▶ TEXTO EXIBIDO:
Os dados foram produzidos nos meses de fevereiro, setembro e outubro de 2010,
com aplicação das técnicas de entrevistas individuais, seguindo um roteiro
semiestruturado compostos de duas partes. Na primeira, constam perguntas sobre
o perfil sócio demográfico dos sujeitos, que se impõe ao referencial teórico-
conceitual adotado, pois se faz necessário traçar as condições de produção das
ideias e concepções dos sujeitos uma vez que estas se assentam nas marcas de
pertença e de suas identidades socioculturais. Na segunda parte, constam
perguntas abertas nas quais os sujeitos foram solicitados a produzirem um
discurso sobre as suas práticas no intuito de fazer emergir seus saberes e
vivências sobre a humanização, a partir de cenas concretas de cuidado dos quais
participaram.
Para a análise do material utilizaram-se técnicas de análise de duas naturezas:
quantitativa, com aplicação de recursos da estatística simples e percentual aos
dados oriundos da primeira parte do instrumento; e qualitativa, com aplicação
dos recursos das técnicas de análise temática de conteúdo(9), aos dados
oriundos das questões abertas.

▶ AÇÃO NECESSÁRIA: Por favor, prossiga com o texto sobre a metodologia da pesquisa, continuando-o a partir do ponto em que ele termina. Os registros não serão necessários.

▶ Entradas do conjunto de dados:
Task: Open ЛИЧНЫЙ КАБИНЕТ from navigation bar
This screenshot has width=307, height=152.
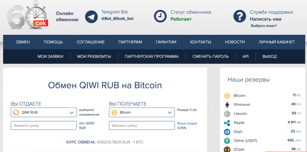Action: [x=276, y=42]
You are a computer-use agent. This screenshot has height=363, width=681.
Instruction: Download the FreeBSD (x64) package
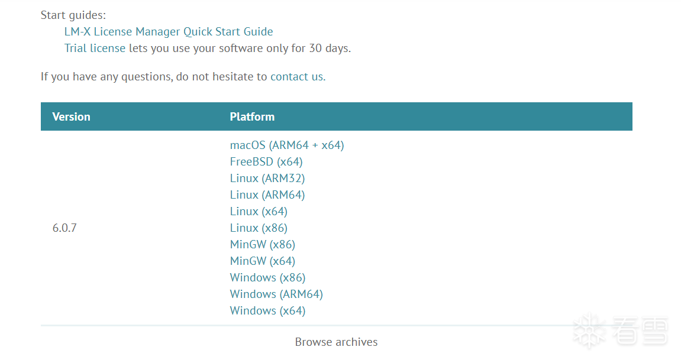[x=266, y=161]
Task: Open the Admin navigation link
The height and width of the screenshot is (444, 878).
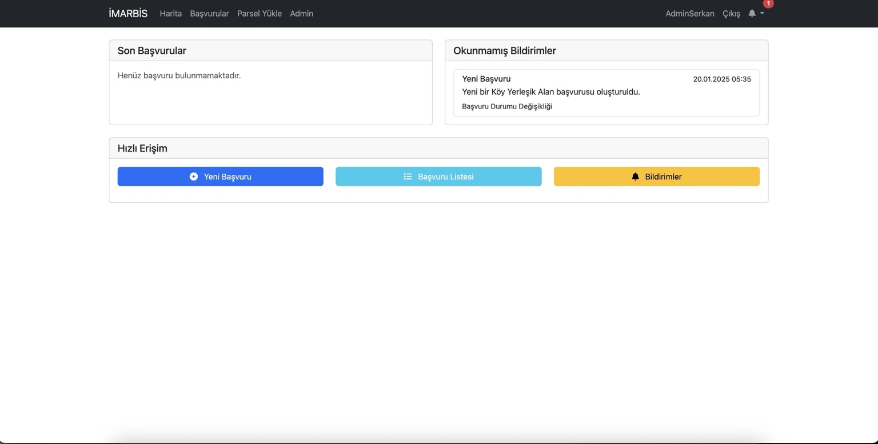Action: [x=301, y=13]
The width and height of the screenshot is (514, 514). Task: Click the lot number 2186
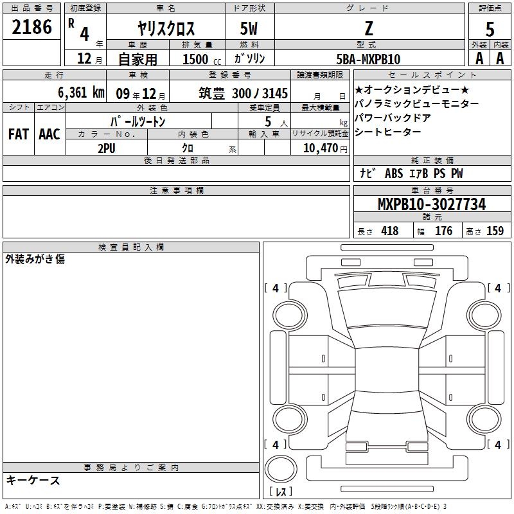click(32, 27)
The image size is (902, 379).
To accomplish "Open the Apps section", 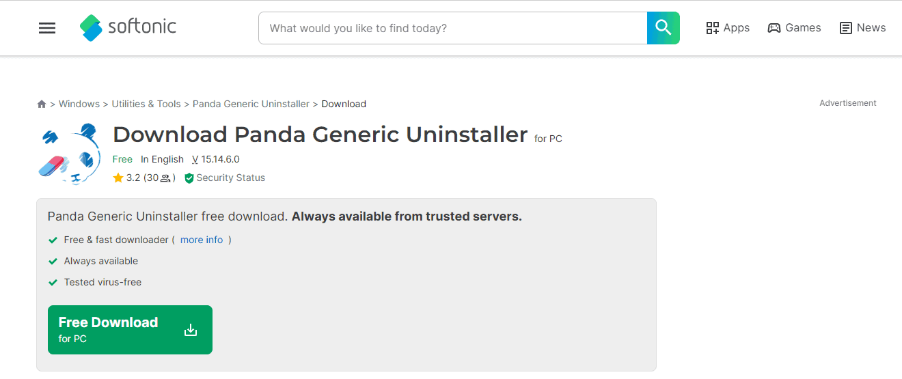I will tap(728, 28).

▶ RESULTADO:
Em atendimento à Resolução nº 196/96 do Conselho Nacional de Saúde, o projeto
de pesquisa foi aprovado no Comitê de Ética e Pesquisa da Escola de Enfermagem
Anna Nery, da Universidade Federal do Rio de Janeiro, protocolo nº098/2009. O
Termo de Consentimento foi assinado por todos os sujeitos. A identificação dos
sujeitos foi alfanumérica, cuja letra P significa profissionais, U significa
usuário, a letra M significa masculino e a letra F feminino, seguidos de
números arábicos que indicam a idade dos sujeitos, com hífen separando o número
indicativo da sequência de realização da entrevista.
APRESENTAÇÃO E DISCUSSÃO DOS RESULTADOS
A. Características gerais dos sujeitos
Dos 27 sujeitos que participaram dessa pesquisa, 19 eram do sexo feminino e 08
do sexo masculino. De acordo com o gráfico_1, a idade dos profissionais variou
de 21 a 64 anos, concentrando-se na faixa de 43 a 53 anos. A dos usuários
variou entre 21 e 65 anos ou mais, concentrando-se na faixa de 43 a 64 anos de
idade.
![](/img/revistas/reben/v66n4/a15gra01.jpg)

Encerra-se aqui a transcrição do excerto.